* [Activity]:
Below are the records; restate word for word the lines from the first through the one containing "Click the printer", and only those.

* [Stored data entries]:
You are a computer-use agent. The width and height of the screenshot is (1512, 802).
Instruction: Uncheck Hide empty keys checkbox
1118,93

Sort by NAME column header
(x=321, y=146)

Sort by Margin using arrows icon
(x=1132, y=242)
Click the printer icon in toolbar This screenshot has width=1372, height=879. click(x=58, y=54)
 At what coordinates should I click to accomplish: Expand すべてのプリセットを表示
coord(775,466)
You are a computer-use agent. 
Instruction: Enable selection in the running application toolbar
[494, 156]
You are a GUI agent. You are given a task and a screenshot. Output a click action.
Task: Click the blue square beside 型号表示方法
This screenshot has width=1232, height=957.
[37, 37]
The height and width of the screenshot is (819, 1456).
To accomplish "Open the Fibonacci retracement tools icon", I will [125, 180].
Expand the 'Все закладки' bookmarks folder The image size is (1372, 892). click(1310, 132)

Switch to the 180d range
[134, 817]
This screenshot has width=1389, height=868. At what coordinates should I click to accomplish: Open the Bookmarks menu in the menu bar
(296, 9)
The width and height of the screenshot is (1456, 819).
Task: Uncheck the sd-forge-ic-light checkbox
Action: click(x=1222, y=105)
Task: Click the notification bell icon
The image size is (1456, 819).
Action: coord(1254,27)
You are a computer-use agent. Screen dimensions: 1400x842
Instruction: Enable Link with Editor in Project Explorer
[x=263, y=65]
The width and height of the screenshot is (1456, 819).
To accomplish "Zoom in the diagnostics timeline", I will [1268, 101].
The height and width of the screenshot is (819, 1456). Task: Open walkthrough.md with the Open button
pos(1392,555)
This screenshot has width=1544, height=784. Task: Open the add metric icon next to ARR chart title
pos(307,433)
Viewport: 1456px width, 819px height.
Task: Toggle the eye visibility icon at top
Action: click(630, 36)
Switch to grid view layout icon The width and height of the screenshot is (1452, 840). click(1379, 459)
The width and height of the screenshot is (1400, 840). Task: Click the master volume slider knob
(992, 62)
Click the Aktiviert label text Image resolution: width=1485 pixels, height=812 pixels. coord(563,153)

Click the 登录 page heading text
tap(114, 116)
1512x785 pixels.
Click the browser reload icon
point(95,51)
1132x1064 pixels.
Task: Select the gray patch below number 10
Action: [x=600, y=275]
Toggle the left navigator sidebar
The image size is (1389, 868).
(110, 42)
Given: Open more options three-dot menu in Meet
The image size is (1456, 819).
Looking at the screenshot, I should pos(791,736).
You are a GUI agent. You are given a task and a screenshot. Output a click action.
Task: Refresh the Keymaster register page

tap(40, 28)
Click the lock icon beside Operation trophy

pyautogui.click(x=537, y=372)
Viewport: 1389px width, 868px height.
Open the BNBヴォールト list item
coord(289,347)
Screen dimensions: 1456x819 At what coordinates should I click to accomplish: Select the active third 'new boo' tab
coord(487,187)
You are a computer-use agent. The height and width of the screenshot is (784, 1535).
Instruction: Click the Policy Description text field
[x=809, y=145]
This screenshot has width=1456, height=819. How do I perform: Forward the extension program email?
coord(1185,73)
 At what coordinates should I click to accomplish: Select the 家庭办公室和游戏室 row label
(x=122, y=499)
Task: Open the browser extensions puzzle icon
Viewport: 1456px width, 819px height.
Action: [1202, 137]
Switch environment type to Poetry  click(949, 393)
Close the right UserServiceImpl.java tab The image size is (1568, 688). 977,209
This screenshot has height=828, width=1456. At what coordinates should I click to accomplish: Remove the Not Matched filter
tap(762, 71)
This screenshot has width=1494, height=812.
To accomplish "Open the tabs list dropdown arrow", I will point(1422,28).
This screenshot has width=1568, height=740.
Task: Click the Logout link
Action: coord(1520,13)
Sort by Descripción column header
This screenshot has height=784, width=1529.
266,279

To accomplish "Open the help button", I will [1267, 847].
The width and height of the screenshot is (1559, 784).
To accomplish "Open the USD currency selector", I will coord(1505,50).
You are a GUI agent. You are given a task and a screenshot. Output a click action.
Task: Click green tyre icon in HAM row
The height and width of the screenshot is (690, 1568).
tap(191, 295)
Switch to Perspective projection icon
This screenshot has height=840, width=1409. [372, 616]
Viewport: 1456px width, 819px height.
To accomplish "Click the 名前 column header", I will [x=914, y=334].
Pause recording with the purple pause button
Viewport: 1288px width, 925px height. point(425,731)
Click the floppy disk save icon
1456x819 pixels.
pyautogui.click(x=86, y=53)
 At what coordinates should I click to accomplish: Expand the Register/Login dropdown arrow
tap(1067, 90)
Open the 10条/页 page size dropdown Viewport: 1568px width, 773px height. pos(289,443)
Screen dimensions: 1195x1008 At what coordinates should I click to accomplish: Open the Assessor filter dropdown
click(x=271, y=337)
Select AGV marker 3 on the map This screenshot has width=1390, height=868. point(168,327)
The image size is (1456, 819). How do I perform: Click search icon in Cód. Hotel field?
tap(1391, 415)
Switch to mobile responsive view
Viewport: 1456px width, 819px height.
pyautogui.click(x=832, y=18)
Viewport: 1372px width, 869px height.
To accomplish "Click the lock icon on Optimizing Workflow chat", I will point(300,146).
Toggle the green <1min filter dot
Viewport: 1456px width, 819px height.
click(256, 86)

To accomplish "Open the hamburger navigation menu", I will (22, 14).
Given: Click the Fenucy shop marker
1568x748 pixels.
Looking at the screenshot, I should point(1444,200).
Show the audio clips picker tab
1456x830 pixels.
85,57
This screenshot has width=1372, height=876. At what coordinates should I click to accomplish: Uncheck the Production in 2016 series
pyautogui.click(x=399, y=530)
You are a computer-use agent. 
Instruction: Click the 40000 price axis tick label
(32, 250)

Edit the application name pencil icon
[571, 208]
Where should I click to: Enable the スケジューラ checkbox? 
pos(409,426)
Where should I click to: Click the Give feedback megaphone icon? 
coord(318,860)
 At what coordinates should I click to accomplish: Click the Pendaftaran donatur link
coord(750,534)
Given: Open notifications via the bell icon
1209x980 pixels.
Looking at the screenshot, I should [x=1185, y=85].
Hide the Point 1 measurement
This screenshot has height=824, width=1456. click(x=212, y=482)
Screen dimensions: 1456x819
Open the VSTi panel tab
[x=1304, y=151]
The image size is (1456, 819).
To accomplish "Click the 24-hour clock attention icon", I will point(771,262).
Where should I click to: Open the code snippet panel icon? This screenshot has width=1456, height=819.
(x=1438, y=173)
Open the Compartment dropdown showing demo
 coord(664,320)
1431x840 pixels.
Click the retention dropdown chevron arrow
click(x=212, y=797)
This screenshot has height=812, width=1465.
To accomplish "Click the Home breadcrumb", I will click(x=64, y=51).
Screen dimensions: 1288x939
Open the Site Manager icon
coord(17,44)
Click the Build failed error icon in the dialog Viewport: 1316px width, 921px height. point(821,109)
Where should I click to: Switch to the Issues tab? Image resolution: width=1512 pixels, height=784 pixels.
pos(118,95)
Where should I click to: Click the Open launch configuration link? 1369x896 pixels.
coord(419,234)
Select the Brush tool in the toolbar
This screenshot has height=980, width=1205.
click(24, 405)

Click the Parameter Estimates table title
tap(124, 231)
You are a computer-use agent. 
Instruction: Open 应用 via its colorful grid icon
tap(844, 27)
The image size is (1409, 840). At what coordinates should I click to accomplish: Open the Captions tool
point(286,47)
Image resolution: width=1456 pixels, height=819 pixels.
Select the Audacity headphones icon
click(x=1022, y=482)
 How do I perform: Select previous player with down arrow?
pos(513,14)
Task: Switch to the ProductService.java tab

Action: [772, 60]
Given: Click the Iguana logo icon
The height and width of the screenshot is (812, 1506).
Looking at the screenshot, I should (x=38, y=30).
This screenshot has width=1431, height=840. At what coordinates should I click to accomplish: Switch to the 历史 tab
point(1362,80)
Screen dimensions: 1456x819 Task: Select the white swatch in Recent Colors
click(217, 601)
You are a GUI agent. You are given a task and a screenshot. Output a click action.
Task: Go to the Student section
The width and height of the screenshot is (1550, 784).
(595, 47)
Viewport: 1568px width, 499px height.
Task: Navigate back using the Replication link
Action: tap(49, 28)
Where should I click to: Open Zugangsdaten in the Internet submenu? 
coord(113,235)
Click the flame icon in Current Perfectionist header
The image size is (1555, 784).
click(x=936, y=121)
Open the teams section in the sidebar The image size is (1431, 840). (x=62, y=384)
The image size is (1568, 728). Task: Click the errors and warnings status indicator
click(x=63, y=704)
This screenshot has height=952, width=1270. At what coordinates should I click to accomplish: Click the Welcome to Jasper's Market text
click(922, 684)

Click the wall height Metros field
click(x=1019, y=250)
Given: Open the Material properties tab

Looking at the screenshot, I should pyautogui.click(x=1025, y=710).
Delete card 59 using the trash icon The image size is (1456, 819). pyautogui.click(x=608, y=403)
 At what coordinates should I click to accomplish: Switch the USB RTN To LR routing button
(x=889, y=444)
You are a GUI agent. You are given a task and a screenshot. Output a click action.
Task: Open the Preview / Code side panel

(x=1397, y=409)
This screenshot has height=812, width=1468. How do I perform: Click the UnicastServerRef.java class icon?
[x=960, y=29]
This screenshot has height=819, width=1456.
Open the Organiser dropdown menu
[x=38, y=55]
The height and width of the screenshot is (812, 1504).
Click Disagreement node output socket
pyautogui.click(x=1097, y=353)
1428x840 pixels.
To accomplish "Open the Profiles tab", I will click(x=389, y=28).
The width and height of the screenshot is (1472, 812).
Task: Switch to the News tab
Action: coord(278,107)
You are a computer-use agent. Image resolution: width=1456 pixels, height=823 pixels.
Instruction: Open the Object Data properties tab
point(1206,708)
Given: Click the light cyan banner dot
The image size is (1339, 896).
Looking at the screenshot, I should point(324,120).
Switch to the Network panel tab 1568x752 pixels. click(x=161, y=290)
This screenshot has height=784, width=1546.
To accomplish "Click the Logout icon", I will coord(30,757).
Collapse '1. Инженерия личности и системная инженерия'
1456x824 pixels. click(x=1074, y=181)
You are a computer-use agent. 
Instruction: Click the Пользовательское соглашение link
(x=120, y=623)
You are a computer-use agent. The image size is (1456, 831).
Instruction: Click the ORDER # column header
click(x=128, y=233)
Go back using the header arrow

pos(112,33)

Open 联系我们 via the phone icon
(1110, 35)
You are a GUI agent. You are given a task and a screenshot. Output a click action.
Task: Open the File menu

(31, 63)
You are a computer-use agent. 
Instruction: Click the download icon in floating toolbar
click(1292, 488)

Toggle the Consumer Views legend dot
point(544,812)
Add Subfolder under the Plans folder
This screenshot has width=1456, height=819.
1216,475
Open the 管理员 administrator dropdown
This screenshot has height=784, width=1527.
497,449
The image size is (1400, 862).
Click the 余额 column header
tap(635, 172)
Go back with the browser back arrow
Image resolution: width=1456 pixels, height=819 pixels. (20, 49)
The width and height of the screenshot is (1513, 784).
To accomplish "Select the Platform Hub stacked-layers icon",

* [Output for this task]:
You are a computer-use agent. The width and height of the screenshot is (1512, 802).
Instruction: Uncheck Hide empty keys checkbox
1118,93

Sort by NAME column header
(x=321, y=146)

Sort by Margin using arrows icon
(x=1132, y=242)
Click the printer icon in toolbar This screenshot has width=1372, height=879. click(x=58, y=54)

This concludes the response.